Right now the best soup I have EVER made. Thank you ginabnutrition for this recipe (found on her instagram).

The fall flavors of this soup are just incredible, and I love that this soup uses seasonal ingredients. I made a few adjustments based on ingredients I had at home to her original recipe (adjustments will be put in parentheses like so) and the final product still tasted divine!

Here’s how I made this

Butternut Squash and Apple Soup


  • 2 tbsp olive oil
  • 1 yellow onion, chopped
  • 3 cloves of garlic (minced)
  • 1 cup diced sweet potato
  • 1 cup diced butternut squash
  • 1 3/4 apples, cored and chopped (I used two apples because I didn’t want any waste, and the apples I used were small)
  • pinch nutmeg and cayenne (I didn’t have this, so I used a pinch of chili powder and cinnamon)
  • 1 1/2 tsp ground ginger
  • 1 1/2 tsp curry powder (I used 3 tsp combo of a mix of garlic powder, cilantro, paprika, cumin and allspice since this is what I had at home)
  • 2 tbsp thick coconut yogurt (I used 2% fage greek instead)
  • 2 3/4 cup veggie stock
  • 1 tin of chickpeas, drained and rinsed
  • Sea salt and black pepper to taste


  1. In a large pan, heat the olive oil, then add the onion and garlic.
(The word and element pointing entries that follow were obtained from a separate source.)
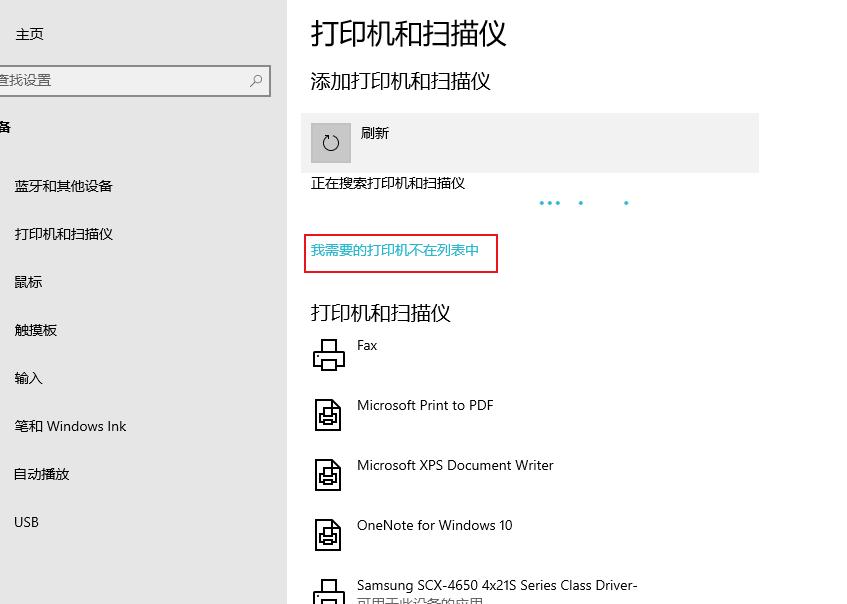
Task: Open 笔和 Windows Ink settings
Action: (x=70, y=426)
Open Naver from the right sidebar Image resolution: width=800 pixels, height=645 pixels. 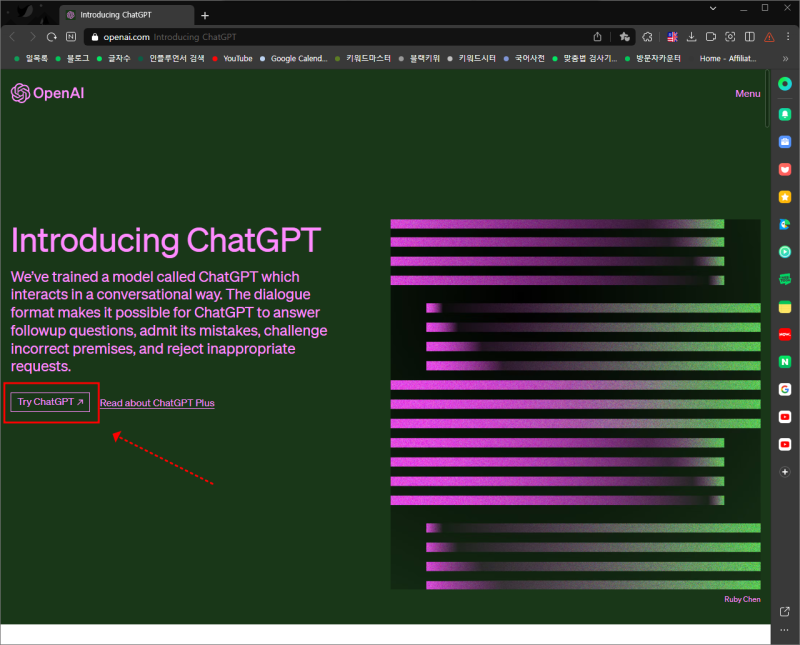tap(784, 362)

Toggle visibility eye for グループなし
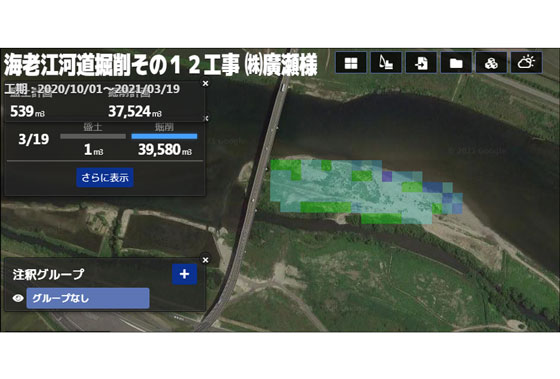coord(18,298)
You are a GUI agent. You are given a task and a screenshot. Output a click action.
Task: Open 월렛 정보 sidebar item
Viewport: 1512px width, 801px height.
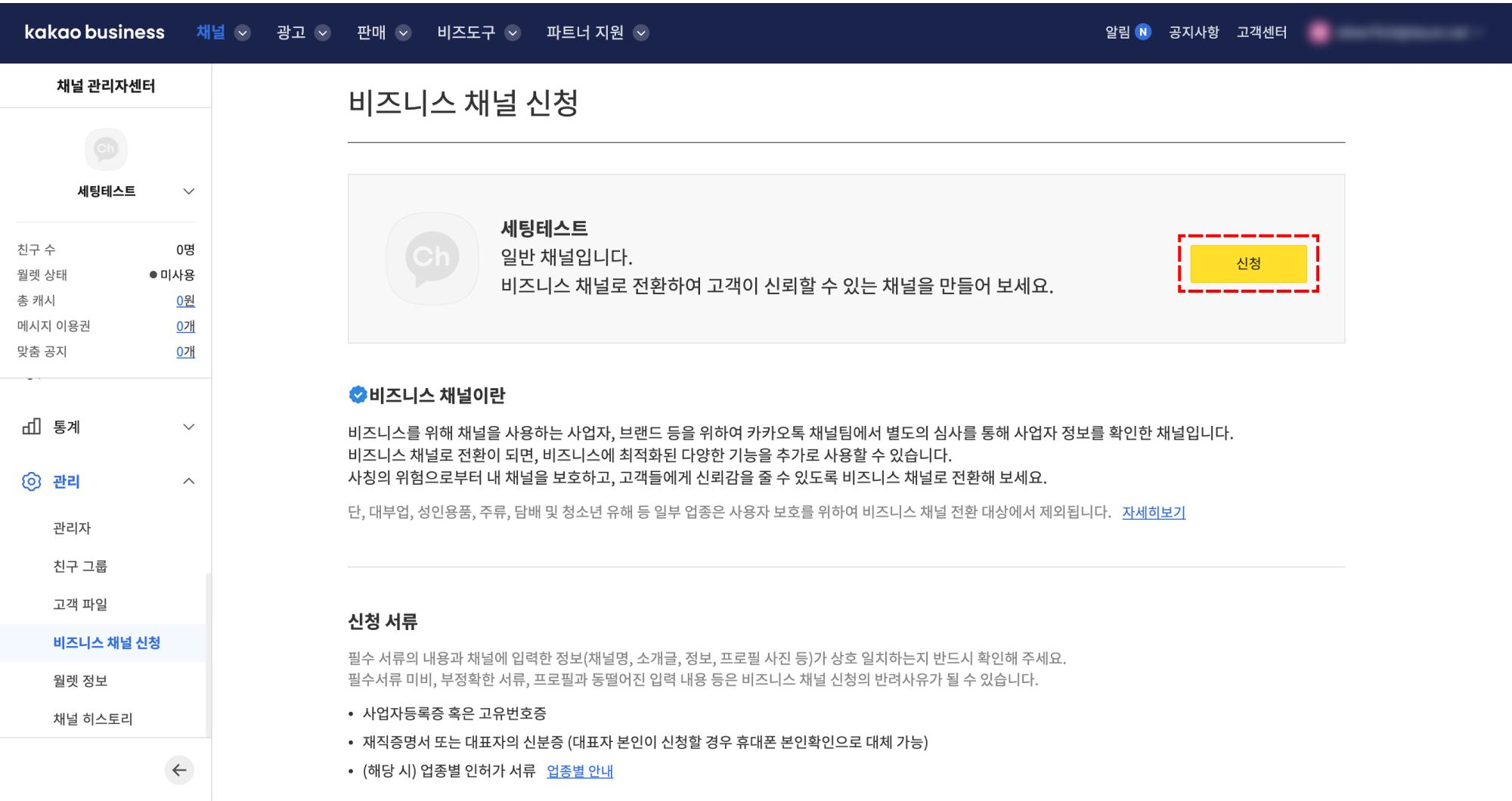coord(80,681)
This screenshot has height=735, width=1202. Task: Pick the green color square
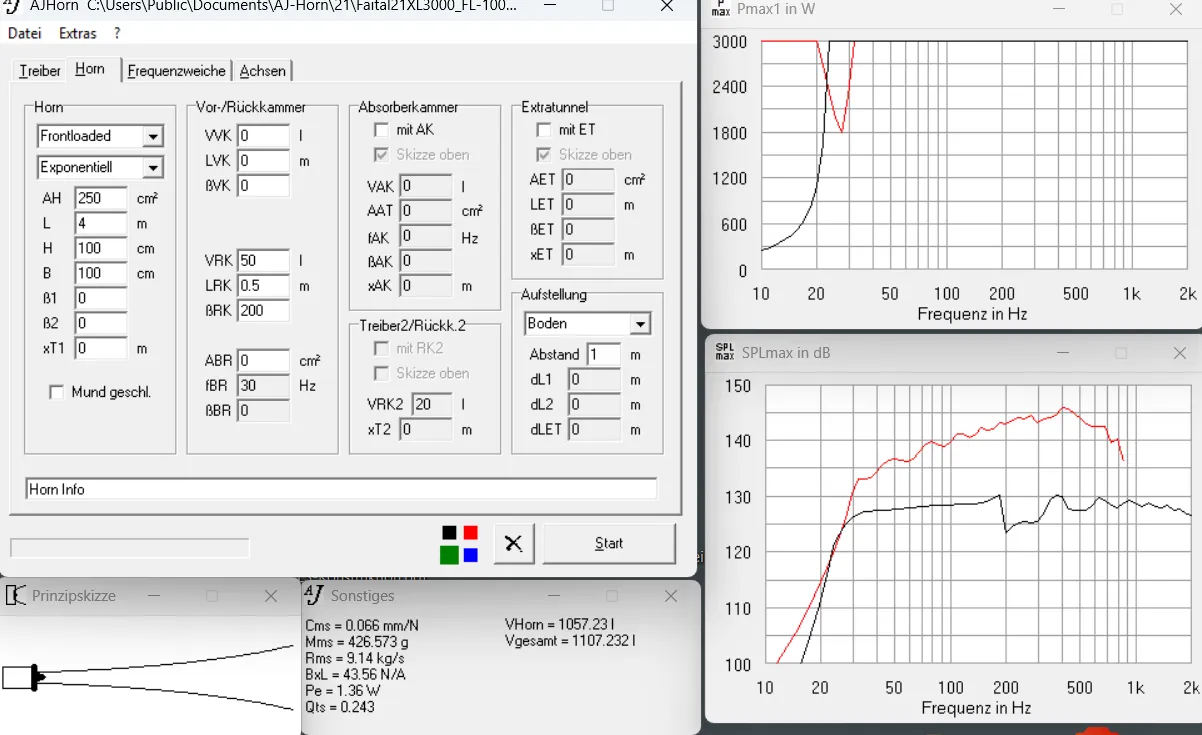[449, 554]
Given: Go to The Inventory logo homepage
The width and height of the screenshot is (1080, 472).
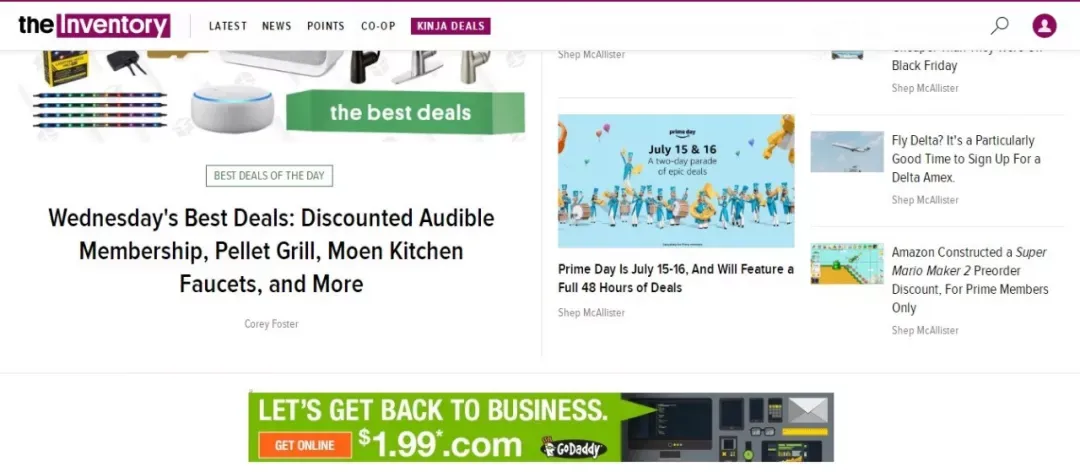Looking at the screenshot, I should click(94, 25).
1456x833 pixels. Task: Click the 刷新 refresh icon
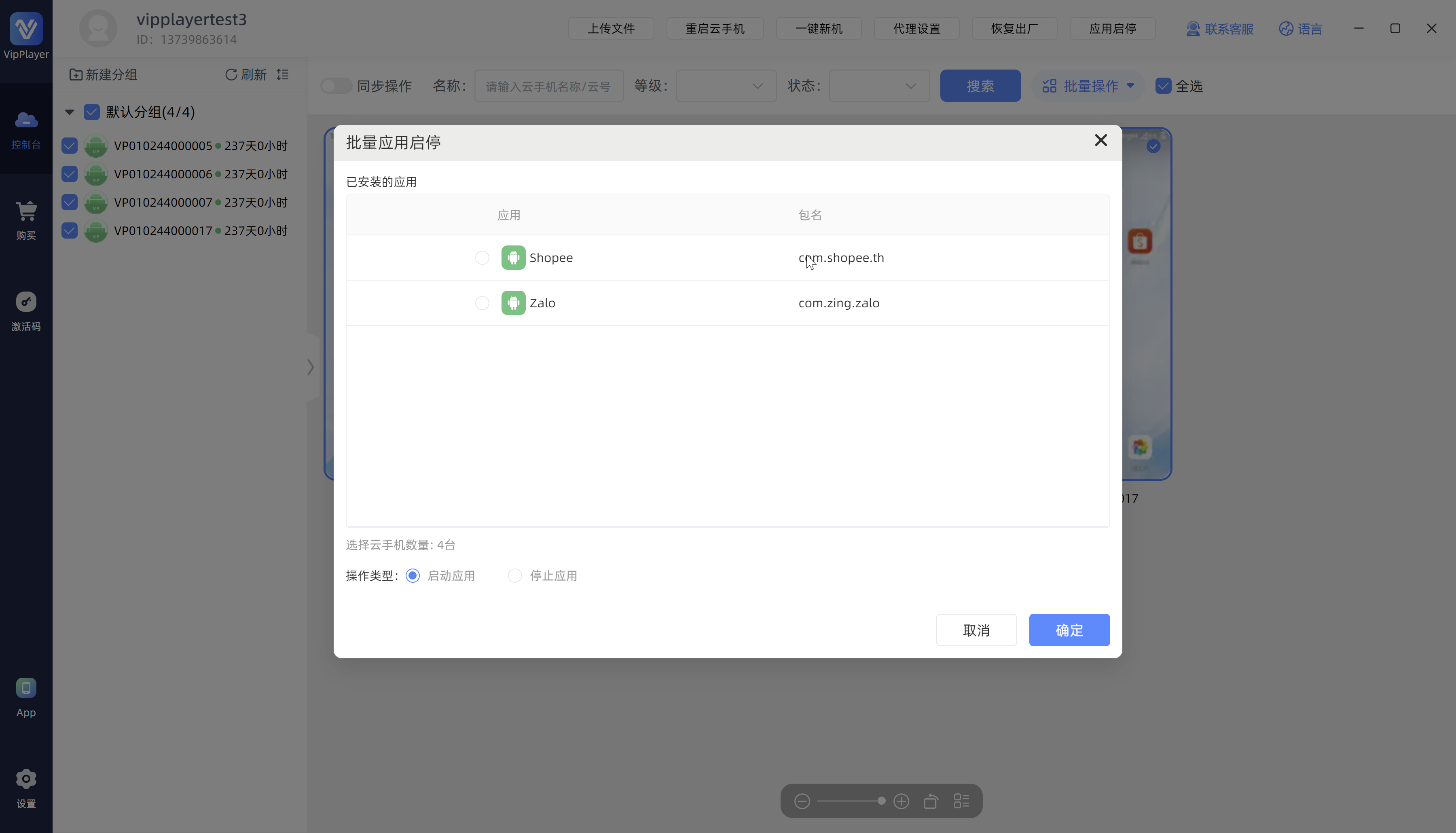click(231, 74)
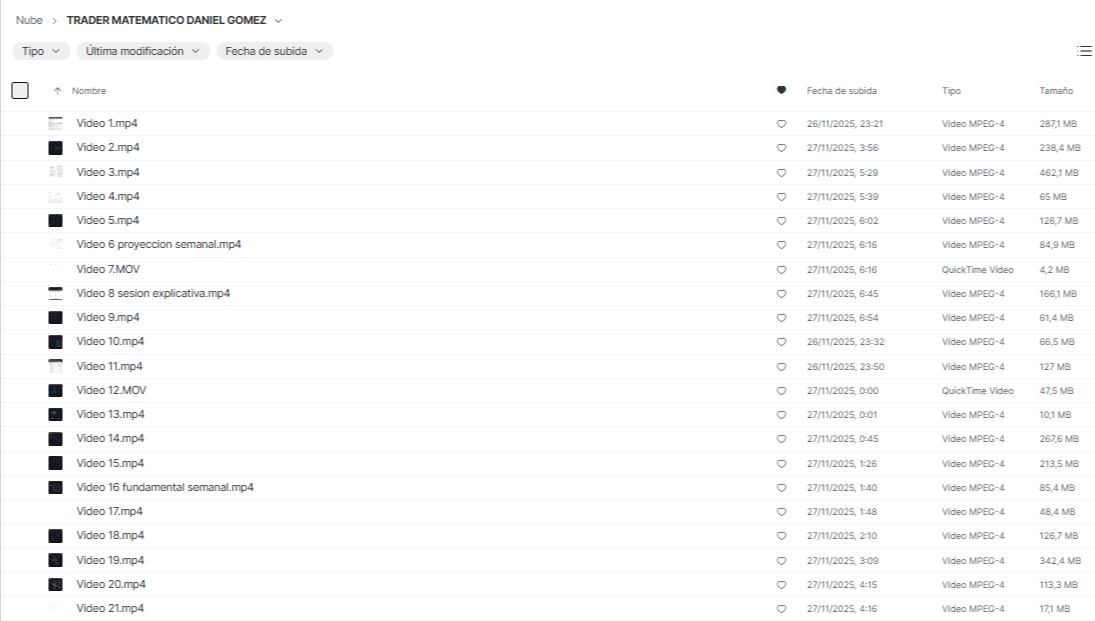Mark Video 7.MOV as favorite

pos(781,270)
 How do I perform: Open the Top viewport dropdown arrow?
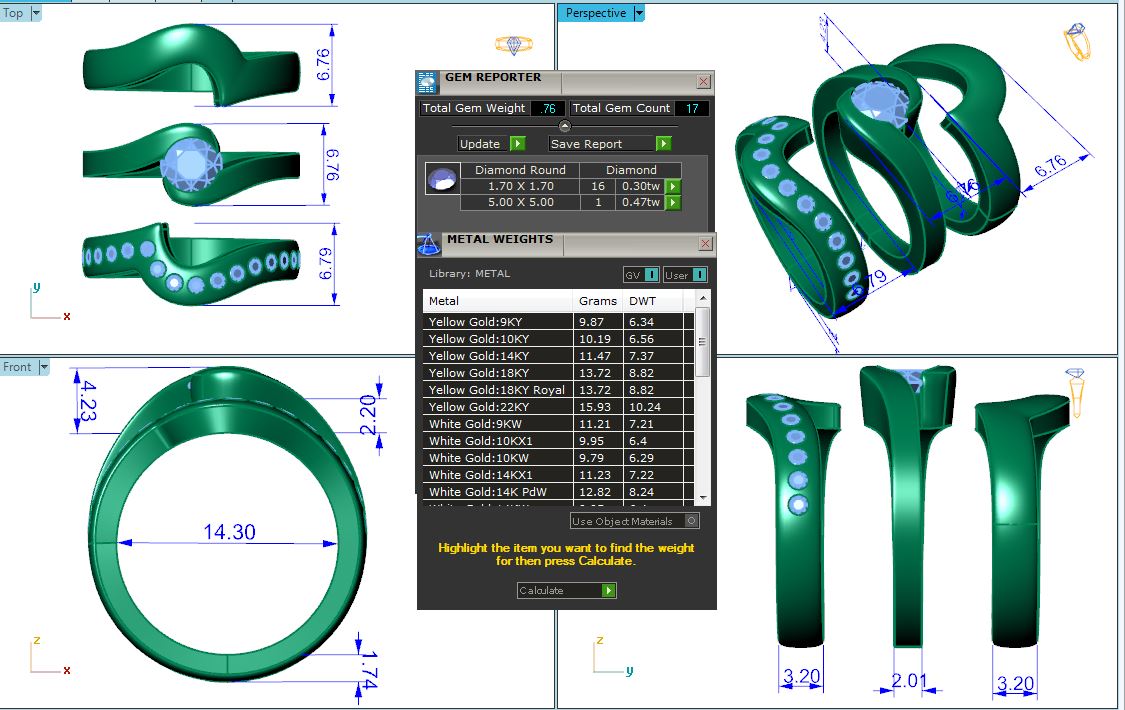(37, 13)
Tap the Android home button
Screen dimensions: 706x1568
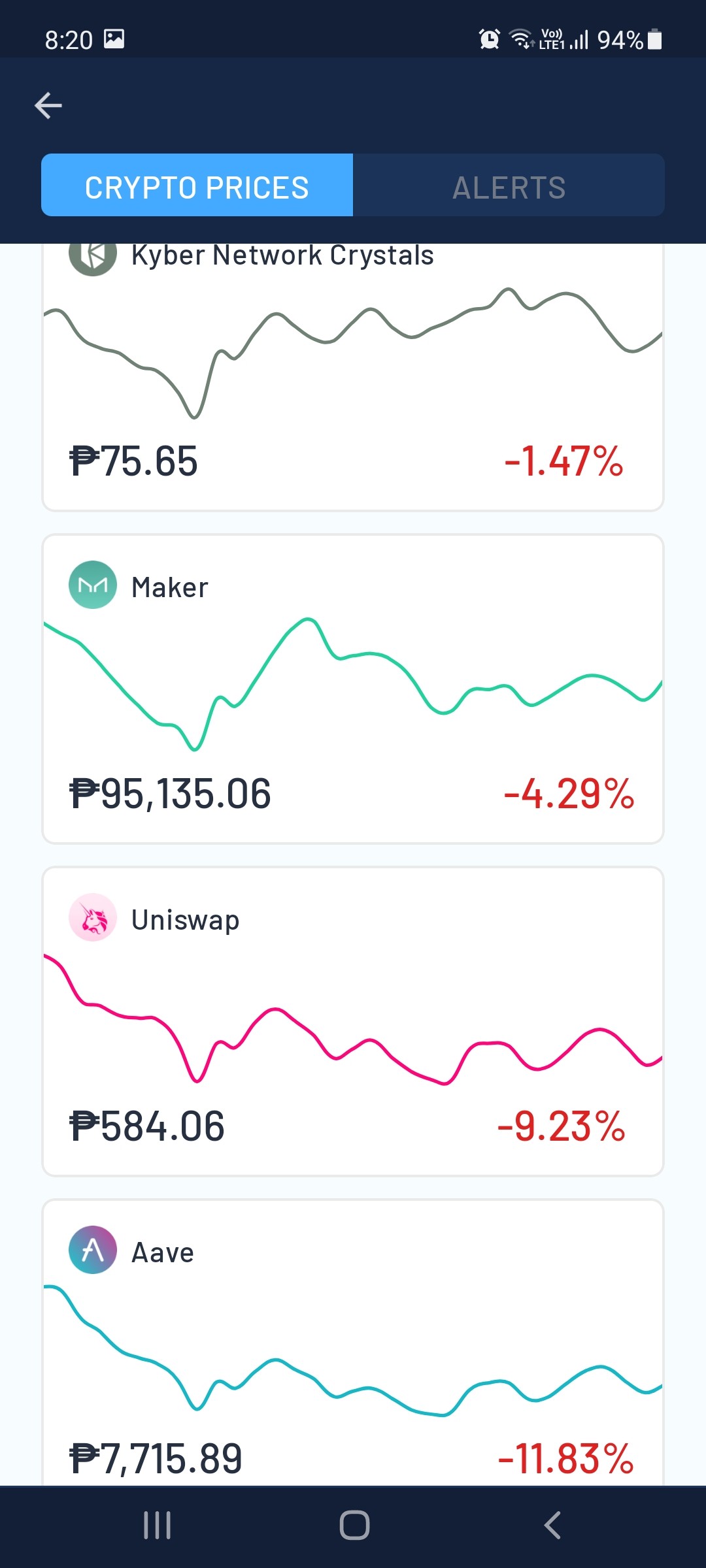pos(354,1526)
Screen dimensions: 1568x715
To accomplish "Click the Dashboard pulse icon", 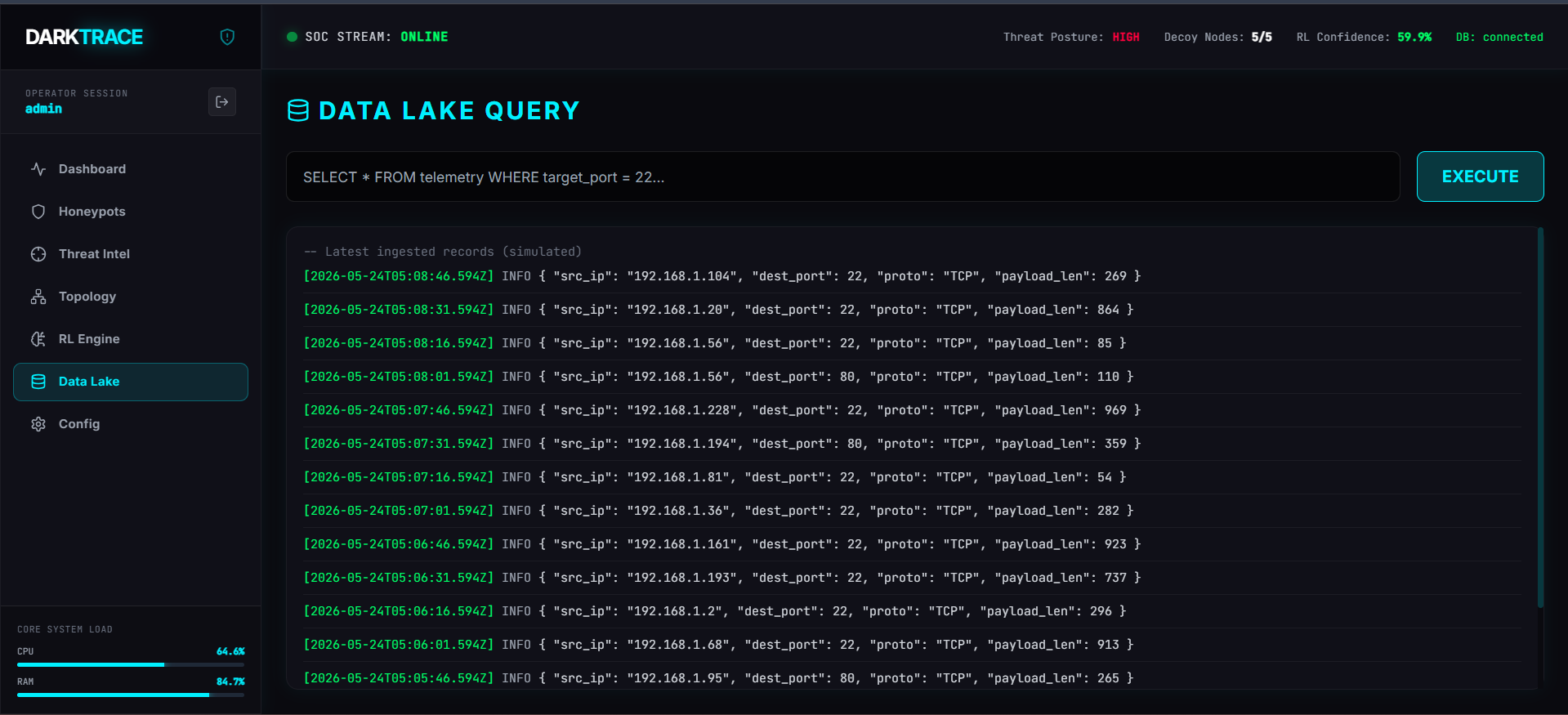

Sweat until translucent
  2. Add the apple, sweet potato and butternut squash along with the veggie stock and spices. Bring to a boil, then turn down to simmer and cover for 20-25 min.
  3. When sweet potato and butternut squash are tender, add in chickpeas and yogurt. Cook for a couple more min (I cooked for 5 more min)
  4. Transfer to a blender (or food processor). Blend until smooth.
  5. Taste and season with any more salt pepper and spices to your preference. Serve with a hunk of bread or toasted pumpkin seeds/pepitas (heat with oil spray on pan season with salt and pepper).